As for the Northern political leadership, they have realized that it is more politically smart and safer to play along with the general psyche of the people that identify charity and generosity as the sole marks of good governance. Individual politicians in the North secure acceptance through the distribution of material largess to the masses, while governments allocate substantial resources to social spending and various forms of welfare, in order to be seen as responsive to what the people want but not necessarily catering to what the people and society actually need.
An aspect of this state of affairs that raises greater concern and foreboding for the future of Northern Nigeria, against the backdrop of the ever stiffening competition amongst the nation’s component parts, is the general subscription to this backward perspective on governance by generality of the young people. The youth of Northern Nigeria through both opinion and attitude tend to exhibit that characteristic sense of entitlement to prosperity and status, without acquiring the requisite qualifications that confer such eligibility. It is a disposition that held the North back in the past and it will continue to encumber the North into the future.
The only panacea against this dark potentiality for the North is the embrace of positive and proactive attitude to development and political will to identify the real challenges, stare the realities in the face, and deal with them. Northern political leaders should jettison their bid for cheap popularity and exhibit cross partisan resolve for doing what is right, even if unpopular.
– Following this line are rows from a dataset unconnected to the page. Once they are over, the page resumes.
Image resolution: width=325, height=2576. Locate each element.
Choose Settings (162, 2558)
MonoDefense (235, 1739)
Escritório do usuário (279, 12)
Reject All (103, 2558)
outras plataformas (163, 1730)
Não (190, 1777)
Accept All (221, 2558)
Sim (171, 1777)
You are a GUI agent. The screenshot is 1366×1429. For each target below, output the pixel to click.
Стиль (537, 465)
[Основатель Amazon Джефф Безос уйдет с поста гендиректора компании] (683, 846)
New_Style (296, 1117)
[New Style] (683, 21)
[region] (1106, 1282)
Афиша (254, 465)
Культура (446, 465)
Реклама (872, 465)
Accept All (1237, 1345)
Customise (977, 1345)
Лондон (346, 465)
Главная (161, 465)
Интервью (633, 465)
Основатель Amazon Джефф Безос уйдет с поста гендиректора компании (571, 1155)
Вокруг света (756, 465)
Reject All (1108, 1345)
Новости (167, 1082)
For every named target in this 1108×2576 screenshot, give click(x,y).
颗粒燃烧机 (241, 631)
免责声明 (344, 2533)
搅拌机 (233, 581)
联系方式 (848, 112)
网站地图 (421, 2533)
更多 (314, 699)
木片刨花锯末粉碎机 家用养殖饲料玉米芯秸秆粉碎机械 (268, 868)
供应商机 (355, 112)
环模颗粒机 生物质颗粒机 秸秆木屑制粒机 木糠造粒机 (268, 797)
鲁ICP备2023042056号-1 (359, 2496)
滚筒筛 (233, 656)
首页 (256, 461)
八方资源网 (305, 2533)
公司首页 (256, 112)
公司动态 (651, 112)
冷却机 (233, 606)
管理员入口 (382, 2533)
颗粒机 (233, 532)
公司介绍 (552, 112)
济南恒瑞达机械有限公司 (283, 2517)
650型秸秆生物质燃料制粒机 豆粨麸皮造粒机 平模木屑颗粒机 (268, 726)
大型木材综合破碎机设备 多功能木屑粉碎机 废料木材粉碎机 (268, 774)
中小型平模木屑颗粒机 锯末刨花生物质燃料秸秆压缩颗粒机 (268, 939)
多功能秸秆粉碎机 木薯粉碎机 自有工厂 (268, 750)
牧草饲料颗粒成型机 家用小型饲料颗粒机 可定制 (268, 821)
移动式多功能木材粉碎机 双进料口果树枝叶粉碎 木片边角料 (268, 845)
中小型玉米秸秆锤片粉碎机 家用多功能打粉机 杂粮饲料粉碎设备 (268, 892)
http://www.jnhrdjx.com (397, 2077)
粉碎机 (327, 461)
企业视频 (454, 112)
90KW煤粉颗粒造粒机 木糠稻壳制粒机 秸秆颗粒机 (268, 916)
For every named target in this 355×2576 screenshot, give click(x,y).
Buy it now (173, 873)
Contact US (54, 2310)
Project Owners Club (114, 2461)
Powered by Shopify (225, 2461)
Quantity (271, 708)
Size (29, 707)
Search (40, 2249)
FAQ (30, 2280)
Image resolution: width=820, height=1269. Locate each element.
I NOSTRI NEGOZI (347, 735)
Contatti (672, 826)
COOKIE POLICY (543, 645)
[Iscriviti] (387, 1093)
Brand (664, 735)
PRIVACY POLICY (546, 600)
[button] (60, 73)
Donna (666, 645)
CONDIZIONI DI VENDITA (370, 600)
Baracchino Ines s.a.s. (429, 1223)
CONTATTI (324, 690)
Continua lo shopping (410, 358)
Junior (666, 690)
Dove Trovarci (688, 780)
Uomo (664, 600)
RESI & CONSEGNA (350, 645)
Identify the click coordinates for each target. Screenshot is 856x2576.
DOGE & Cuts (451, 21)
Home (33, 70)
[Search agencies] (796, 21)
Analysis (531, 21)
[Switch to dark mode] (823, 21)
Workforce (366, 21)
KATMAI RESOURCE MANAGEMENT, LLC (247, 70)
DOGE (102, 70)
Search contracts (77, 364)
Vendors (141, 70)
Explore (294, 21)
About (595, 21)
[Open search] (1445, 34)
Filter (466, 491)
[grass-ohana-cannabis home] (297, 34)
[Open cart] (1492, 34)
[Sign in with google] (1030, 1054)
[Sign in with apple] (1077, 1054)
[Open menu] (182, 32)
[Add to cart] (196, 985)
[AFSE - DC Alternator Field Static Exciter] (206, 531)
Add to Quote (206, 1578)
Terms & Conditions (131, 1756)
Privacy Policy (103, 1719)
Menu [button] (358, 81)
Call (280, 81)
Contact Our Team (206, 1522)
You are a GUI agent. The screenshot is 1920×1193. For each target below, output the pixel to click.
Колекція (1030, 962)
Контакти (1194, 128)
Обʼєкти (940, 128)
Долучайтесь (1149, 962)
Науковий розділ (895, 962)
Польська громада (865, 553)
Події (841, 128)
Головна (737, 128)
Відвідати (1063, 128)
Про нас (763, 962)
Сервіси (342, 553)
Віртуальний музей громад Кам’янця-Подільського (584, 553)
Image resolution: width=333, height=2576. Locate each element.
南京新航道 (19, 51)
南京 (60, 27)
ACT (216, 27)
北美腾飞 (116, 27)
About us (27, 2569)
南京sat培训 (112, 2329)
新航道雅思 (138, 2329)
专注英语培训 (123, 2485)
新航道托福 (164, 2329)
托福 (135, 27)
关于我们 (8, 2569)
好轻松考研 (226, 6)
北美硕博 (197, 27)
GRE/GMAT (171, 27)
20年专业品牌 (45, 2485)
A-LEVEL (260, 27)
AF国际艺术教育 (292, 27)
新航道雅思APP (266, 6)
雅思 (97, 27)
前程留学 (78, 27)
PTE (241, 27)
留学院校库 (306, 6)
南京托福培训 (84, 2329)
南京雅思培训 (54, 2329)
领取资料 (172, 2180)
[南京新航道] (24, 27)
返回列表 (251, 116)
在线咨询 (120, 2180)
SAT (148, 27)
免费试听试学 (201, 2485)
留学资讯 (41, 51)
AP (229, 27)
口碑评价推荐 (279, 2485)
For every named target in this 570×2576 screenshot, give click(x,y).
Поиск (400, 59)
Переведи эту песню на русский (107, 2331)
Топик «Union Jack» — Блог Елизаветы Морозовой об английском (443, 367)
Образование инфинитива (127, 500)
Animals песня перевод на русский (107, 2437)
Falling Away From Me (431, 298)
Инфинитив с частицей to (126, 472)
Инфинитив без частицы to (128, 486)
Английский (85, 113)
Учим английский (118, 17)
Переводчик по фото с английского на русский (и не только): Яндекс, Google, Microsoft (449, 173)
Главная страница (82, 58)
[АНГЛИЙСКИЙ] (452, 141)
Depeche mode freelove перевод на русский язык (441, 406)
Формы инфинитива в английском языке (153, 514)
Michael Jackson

Democracy does not have to be a mob rule, where the masses always impose their will. The onus of steering the course of society and controlling the collective fate and destiny of the people is thrust on the shoulders of leaders and thus, those entrusted with power are not in a popularity contest. Their greater obligation is not to give the people what they want but secure for the society what it needs.
Abu Shekara, a former Deputy Editor, Leadership Newspapers, sent this from Arkila, Sokoto.